Смутился Сенька, молчит. Владимир за него отвечает:
 - Извини его, Федор Иванович. Стесняется по молодости. Это младший братишка мой…
 - О, Владимир! И ты, здравствуй, будь. А я тебя извини по темному времени и не узнал. Успели, значит, вернуться? А отец, что, в кузницах пропадает?
- Зарубили казаки отца, Федор Иванович. Еще и схоронить не успели. Утром отпоют.
 - Вот тебе лихо какое! Пусть земля ему пухом будет, знатный мастер был, я его с молодых лет знавал.
 Помолчали.
 - Так, говоришь, Владимир, литвины в вашей Деревяге объявились? Значит, скоро здесь ждать. Ну, ничего, встретим. Всех истребим, все их скверное племя, да так, чтобы на развод не осталось. А ты, молодец,- Шубин вновь обратился к Семену.- Силы-то побереги. Пойдем-ка со мной, я тебя караульным на башню поставлю. 
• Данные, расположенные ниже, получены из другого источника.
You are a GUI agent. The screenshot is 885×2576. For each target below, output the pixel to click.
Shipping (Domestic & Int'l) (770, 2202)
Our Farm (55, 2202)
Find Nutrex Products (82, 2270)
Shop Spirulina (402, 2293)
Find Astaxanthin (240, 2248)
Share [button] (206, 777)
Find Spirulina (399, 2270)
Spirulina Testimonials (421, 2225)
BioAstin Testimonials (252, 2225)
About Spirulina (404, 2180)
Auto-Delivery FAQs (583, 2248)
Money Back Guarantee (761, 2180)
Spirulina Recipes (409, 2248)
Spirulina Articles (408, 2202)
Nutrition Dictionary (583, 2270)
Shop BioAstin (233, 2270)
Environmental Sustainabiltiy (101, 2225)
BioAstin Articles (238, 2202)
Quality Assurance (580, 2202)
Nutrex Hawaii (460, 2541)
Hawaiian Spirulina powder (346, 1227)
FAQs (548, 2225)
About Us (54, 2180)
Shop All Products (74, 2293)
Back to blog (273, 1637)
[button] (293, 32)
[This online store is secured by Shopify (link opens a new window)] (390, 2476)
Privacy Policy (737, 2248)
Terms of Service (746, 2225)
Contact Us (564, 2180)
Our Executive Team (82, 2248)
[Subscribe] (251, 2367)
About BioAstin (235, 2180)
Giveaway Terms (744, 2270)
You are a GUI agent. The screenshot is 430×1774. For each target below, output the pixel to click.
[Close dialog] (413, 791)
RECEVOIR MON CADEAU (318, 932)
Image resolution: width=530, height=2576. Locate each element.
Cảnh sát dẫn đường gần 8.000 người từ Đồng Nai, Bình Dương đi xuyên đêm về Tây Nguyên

 Сенька, молча, поднял лежавший неподалеку самострел.
 - Да ты и оружный, как я погляжу. Совсем готовый ратник.
 Ответил опять старший:
 - Он  сегодня из этой оружии самолично черкаса уложил, чуть не насквозь прострелил.
Определили младшего Теменева к ратной службе.
Не спала этой ночью юная дворяночка Маша. Почему? Не влезть в девичью душу.
 Не спал в эту ночь и воевода Ртищев. Листал, обновляя в памяти, Устав дел ратных, которого сам же и переводчиком был по указу царя Василия Шуйского. Да не столько вспоминал, сколько ничем другим заниматься не хотелось. Год назад царь повелел перевести Устав с немецкого языка, желая, чтобы «россияне знали все новые хитрости воинские, коими хвалятся Италия, Испания, Австрия, Голландия, Англия, Литва…  И могли не только силе силою, но и смыслу смыслом противится с успехом, в такое время, когда ум человеческий всего более вверен в науку, необходимую для благосостояния и славы государства: в науку побеждать врагов и хранить целость земли своей».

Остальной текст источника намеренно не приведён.